Wow, I love emerged grown aquatic plants...this style is for me! Do you have to cover the plants to keep the moisture level higher, or is ambient humidity enough to keep them alive? What part of the world do you live in?


----------



## totziens (Jun 28, 2008)

This wabi-kusa looks familiar. I think we have met in 2 forums 

How do you keep mosquitoes away? Do you have to change the water daily? Just curious because it's a serious offense to breed mosquitoes in many countries.


----------



## novianto.sutardi (Aug 10, 2010)

hi FBG,

i don't need to cover this wabi-kusa with anything caused I live in tropical climate
i live in Jakarta, Indonesia

& hi totziens,

yes, we did met before
i always maintain the water level to be as low as possible, so that mosquitoes can't breed as the evaporation rate in our countries is high


----------



## totziens (Jun 28, 2008)

Thanks, Noviato. It makes sense about the water evaporation. 

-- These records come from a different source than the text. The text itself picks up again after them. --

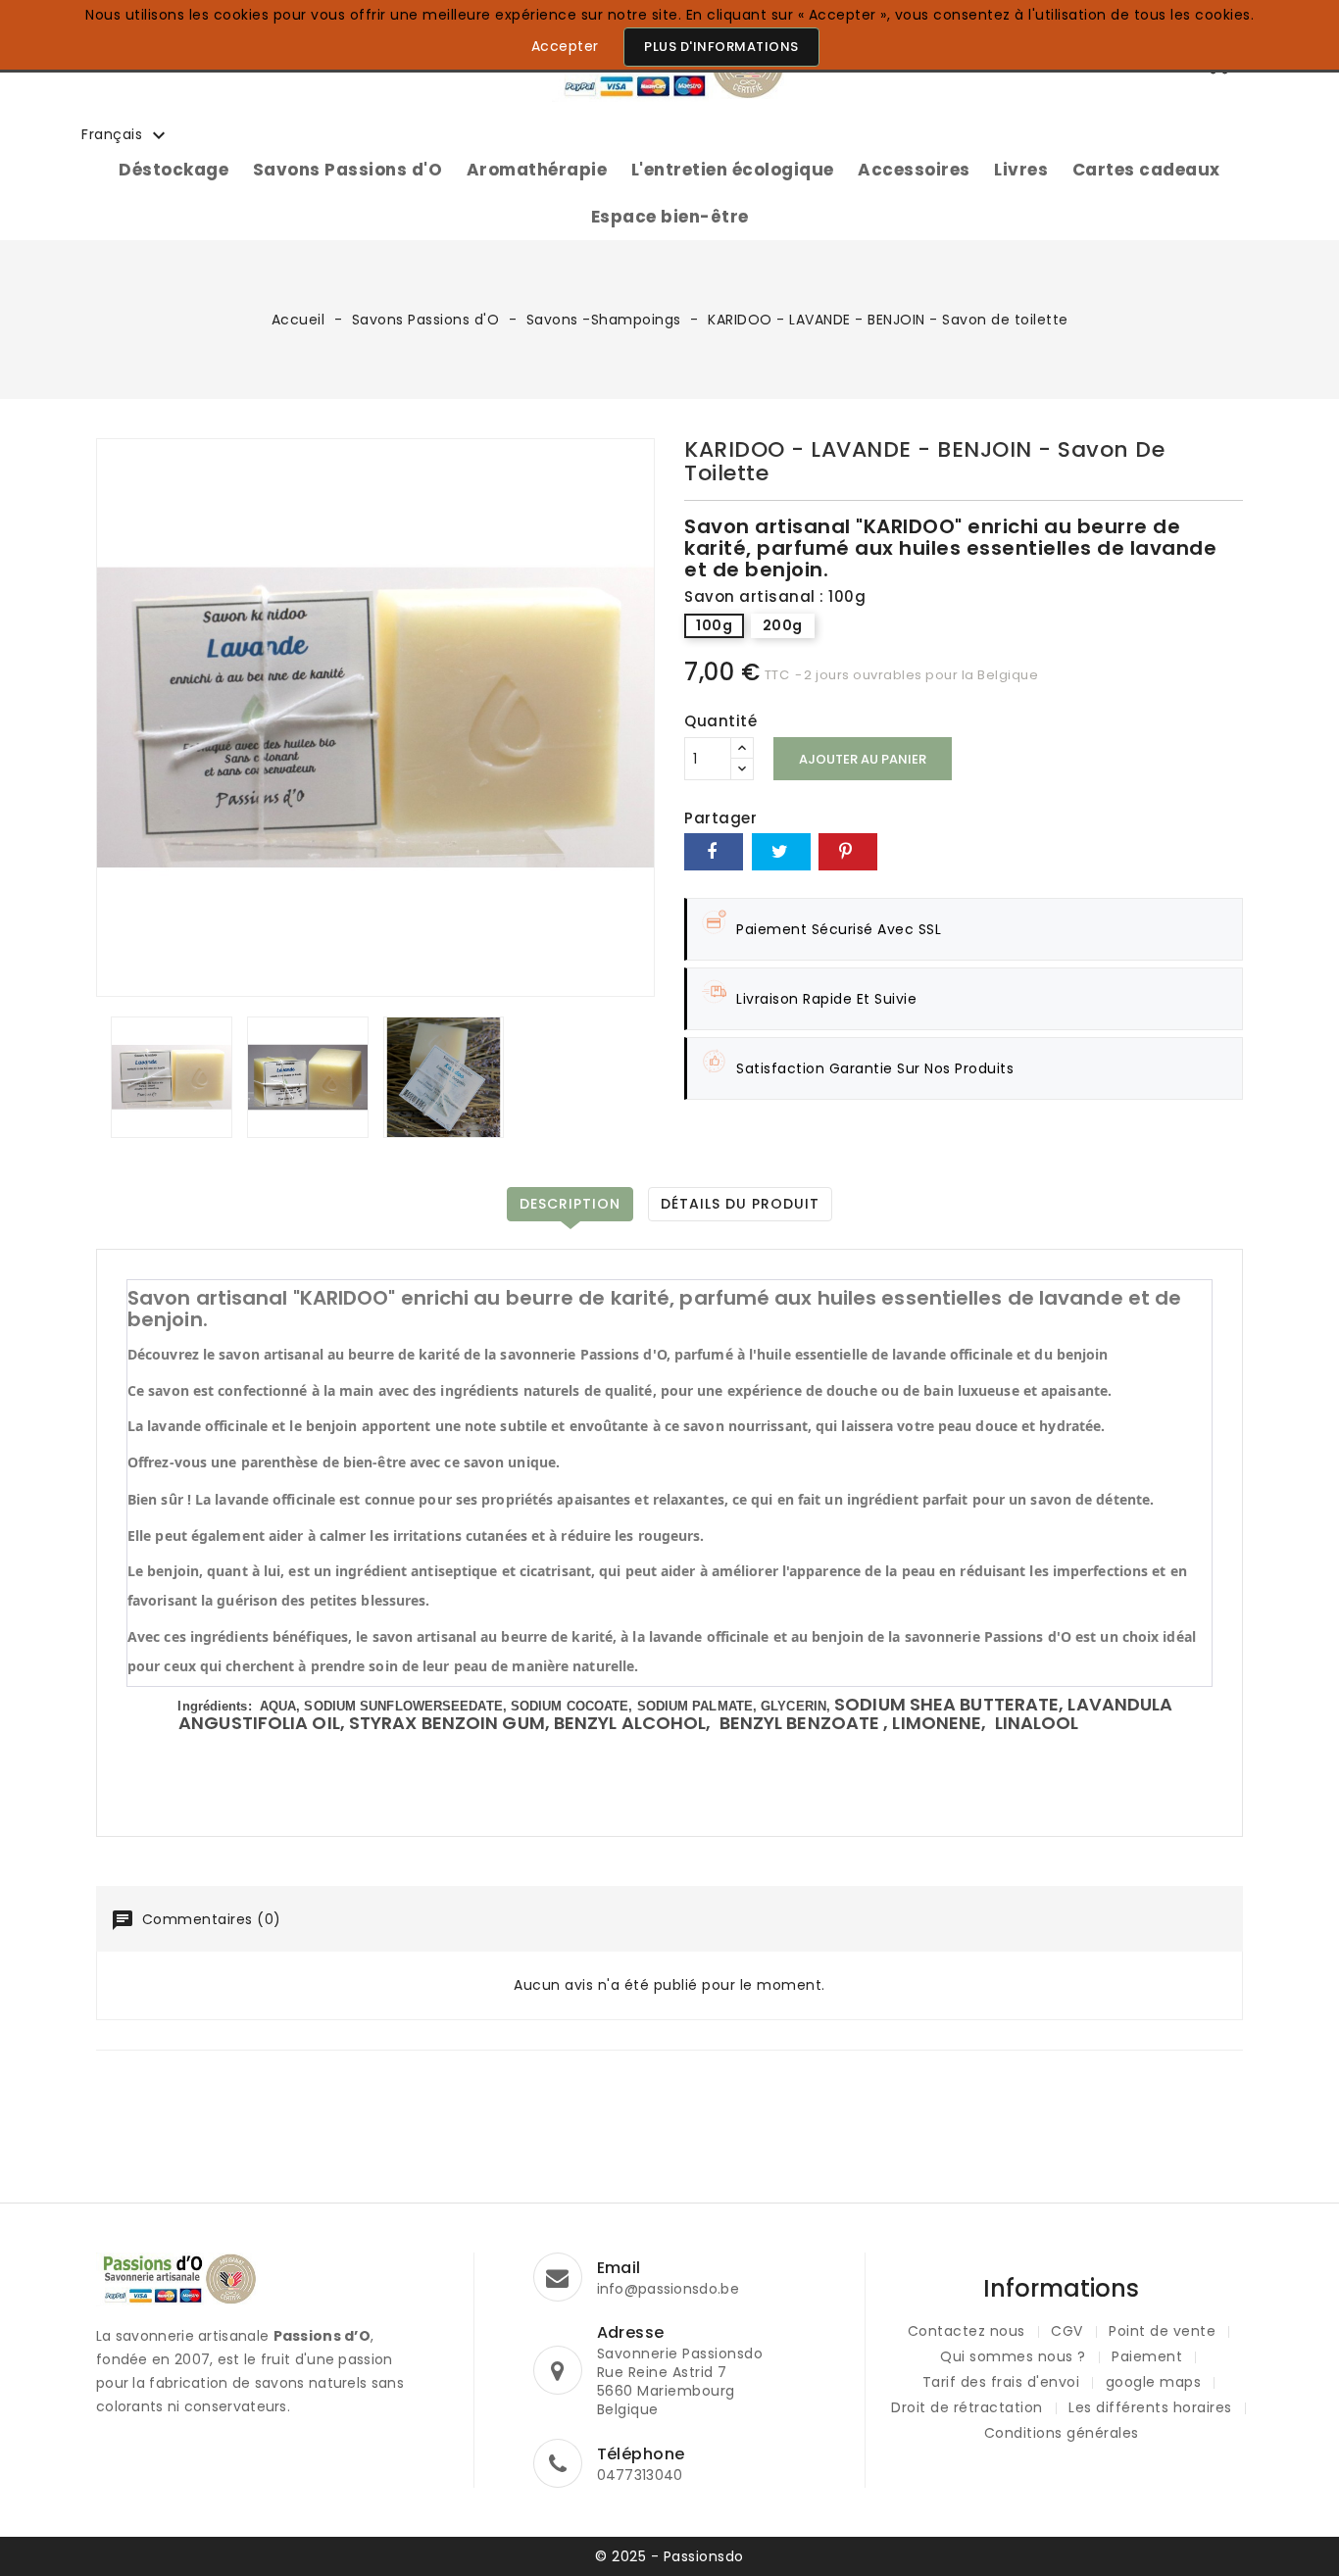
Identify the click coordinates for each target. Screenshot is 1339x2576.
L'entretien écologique (732, 169)
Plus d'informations (721, 46)
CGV (1067, 2331)
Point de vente (1162, 2331)
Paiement (1147, 2356)
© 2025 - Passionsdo (669, 2556)
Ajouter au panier (862, 759)
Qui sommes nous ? (1013, 2356)
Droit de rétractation (967, 2407)
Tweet (781, 851)
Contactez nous (966, 2331)
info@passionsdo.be (668, 2289)
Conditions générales (1061, 2433)
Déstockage (173, 169)
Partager (713, 851)
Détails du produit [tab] (740, 1204)
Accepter (565, 46)
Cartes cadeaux (1146, 169)
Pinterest (847, 851)
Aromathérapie (537, 169)
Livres (1021, 169)
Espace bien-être (670, 216)
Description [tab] (570, 1204)
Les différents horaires (1150, 2407)
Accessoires (914, 169)
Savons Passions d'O (348, 169)
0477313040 (640, 2475)
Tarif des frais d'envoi (1001, 2382)
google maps (1154, 2382)
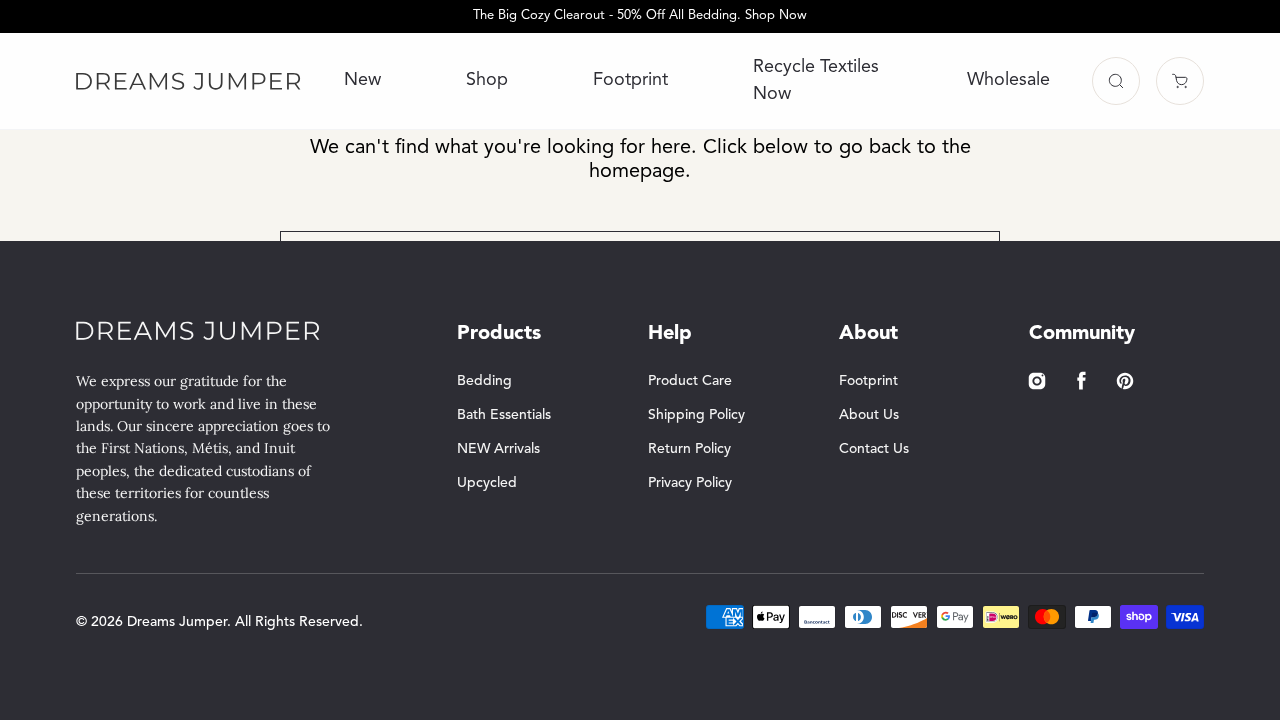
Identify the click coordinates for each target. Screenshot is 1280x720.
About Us (869, 415)
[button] (1116, 81)
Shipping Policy (696, 415)
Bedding (484, 381)
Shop (487, 80)
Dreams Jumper (177, 622)
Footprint (630, 80)
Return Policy (689, 449)
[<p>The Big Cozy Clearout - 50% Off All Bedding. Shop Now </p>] (640, 16)
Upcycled (487, 483)
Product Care (690, 381)
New (362, 80)
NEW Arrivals (498, 449)
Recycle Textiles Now (816, 80)
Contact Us (874, 449)
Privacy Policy (690, 483)
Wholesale (1008, 80)
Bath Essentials (504, 415)
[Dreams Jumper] (188, 81)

I believe you're from Indonesia based on the name you use. Am I correct?


----------



## don_naked (Aug 28, 2007)

great wabikusa.... bagus sekali


----------



## JustLikeAPill (Oct 9, 2006)

Are you holdng it together primarily with coir?

Looks great!


----------



## novianto.sutardi (Aug 10, 2010)

@totziens, 
yes, I'm indonesian.

hi don_naked,
thanks, now you sound like little barry [smilie=b:

hi JustLikeAPill,
thanks. the nursery calls it rough cocopeat, but since many calls it coir perhaps you're right.


----------



## JustLikeAPill (Oct 9, 2006)

Coconut husk, pretty much the same thing. 

Great job! I will have to try coir. Every ball I try to make turns into a mess.


----------



## catwat (Oct 5, 2009)

Awesome job. What is the name of the red stem plant you are using?

-Cary


----------



## novianto.sutardi (Aug 10, 2010)

hi catwat,

it's alternanthera, quite a weed.


----------